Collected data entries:
BEGIN

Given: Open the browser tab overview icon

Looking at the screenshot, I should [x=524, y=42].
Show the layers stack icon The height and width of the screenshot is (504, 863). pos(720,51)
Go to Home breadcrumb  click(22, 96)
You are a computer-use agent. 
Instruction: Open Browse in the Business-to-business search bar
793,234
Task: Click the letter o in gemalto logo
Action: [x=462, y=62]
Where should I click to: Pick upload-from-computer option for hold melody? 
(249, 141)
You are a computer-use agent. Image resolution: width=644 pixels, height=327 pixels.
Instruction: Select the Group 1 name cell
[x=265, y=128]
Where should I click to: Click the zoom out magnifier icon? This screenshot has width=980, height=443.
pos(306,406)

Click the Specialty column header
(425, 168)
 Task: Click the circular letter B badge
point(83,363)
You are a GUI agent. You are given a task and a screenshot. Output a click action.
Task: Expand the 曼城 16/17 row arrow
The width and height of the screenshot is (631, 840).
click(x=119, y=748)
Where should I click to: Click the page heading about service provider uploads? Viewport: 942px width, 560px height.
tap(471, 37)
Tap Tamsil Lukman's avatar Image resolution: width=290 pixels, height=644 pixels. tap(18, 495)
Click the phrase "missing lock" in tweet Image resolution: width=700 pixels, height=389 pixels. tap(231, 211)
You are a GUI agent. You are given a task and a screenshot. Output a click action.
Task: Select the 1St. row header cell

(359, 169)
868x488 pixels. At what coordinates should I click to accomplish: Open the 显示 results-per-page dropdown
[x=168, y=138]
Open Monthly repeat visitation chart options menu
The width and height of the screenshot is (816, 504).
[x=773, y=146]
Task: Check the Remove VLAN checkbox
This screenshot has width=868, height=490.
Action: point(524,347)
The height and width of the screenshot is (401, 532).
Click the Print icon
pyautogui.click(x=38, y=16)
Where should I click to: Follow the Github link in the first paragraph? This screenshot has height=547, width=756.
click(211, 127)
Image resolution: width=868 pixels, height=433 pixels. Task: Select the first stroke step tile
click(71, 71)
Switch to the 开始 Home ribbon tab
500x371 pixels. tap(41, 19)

END

[WHAT IS REQUIRED]: Starting at the line that contains "This screenshot has width=868, height=490.", quote each remaining line of the entries above, unchanged.

[PROBLEM SOLUTION]:
This screenshot has width=868, height=490.
Action: point(524,347)
The height and width of the screenshot is (401, 532).
Click the Print icon
pyautogui.click(x=38, y=16)
Where should I click to: Follow the Github link in the first paragraph? This screenshot has height=547, width=756.
click(211, 127)
Image resolution: width=868 pixels, height=433 pixels. Task: Select the first stroke step tile
click(71, 71)
Switch to the 开始 Home ribbon tab
500x371 pixels. tap(41, 19)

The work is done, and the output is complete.